The source table (temperature_measurements
) is backed by the faker
connector, which continuously generates rows in memory based on Java Faker expressions.
OVER window aggregates compute an aggregated value for every input row over a range of ordered rows. In contrast to GROUP BY aggregates, OVER aggregates do not reduce the number of result rows to a single row for every group. Instead, OVER aggregates produce an aggregated value for every input row.
The order needs to be defined by a time attribute.
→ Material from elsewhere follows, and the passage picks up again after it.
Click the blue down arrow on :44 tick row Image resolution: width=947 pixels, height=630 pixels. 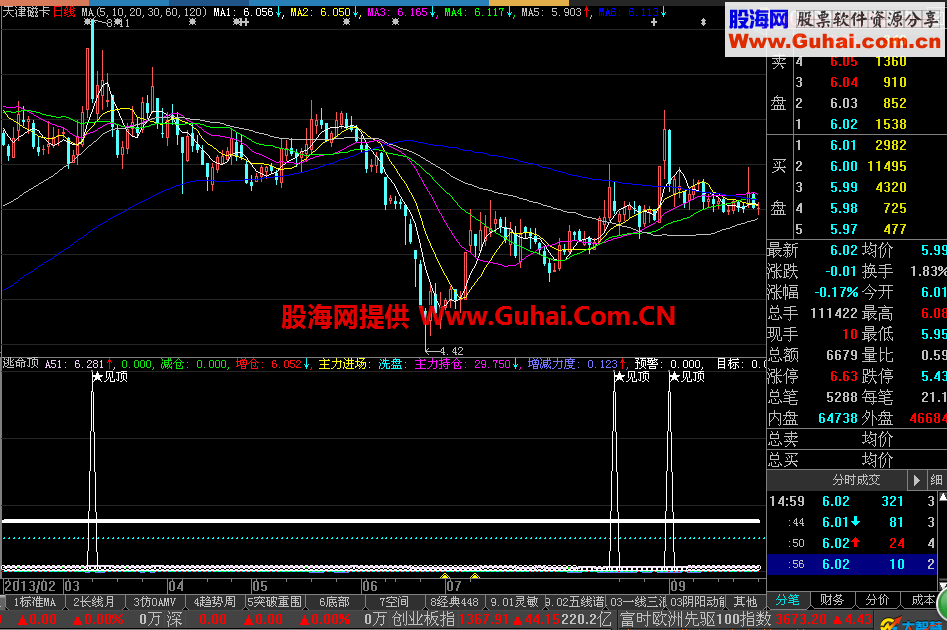pyautogui.click(x=855, y=521)
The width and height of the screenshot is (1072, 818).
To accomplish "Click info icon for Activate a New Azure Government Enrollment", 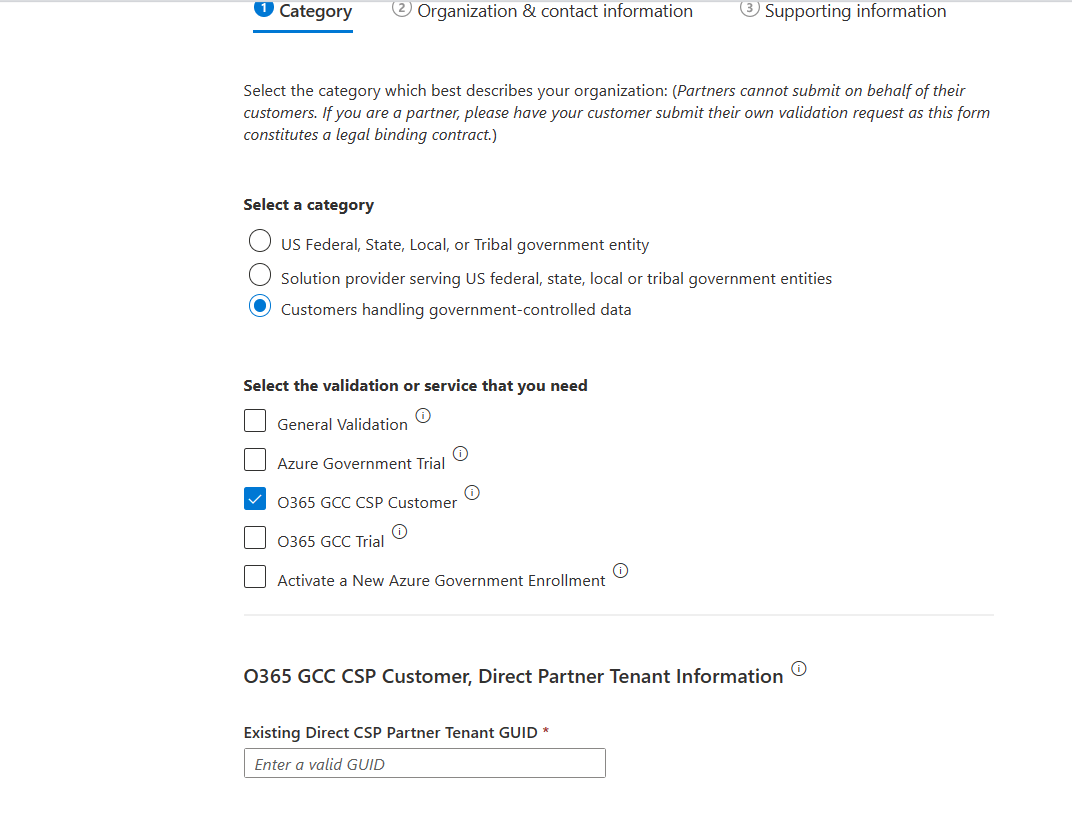I will click(x=620, y=570).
The range of rows can be defined by a number of rows or a time interval.
In this example, we are trying to identify outliers in the temperature_measurements
table.
For this, we use an OVER
window to calculate, for each measurement, the maximum (MAX
), minimum (MIN
) and average (AVG
) temperature across all measurements, as well as the standard deviation (STDDEV
), for the same city over the previous minute.
As an exercise, you can try to write another query to filter out any temperature measurement that are higher or lower than the average by more than four standard deviations.
CREATE TEMPORARY TABLE temperature_measurements (
measurement_time TIMESTAMP(3),
city STRING,
temperature FLOAT,
WATERMARK FOR measurement_time AS measurement_time - INTERVAL '15' SECONDS
)
WITH (
'connector' = 'faker',
'fields.measurement_time.expression' = '#{date.past ''15'',''SECONDS''}',
'fields.temperature.expression' = '#{number.numberBetween ''0'',''50''}',
'fields.city.expression' = '#{regexify ''(Chicago|Munich|Berlin|Portland|Hangzhou|Seatle|Beijing|New York){1}''}'
);
SELECT
measurement_time,
city,
temperature,
AVG(CAST(temperature AS FLOAT)) OVER last_minute AS avg_temperature_minute,
MAX(temperature) OVER last_minute AS min_temperature_minute,
MIN(temperature) OVER last_minute AS max_temperature_minute,
STDDEV(CAST(temperature AS FLOAT)) OVER last_minute AS stdev_temperature_minute
FROM temperature_measurements
WINDOW last_minute AS (
PARTITION BY city
ORDER BY measurement_time
RANGE BETWEEN INTERVAL '1' MINUTE PRECEDING AND CURRENT ROW
)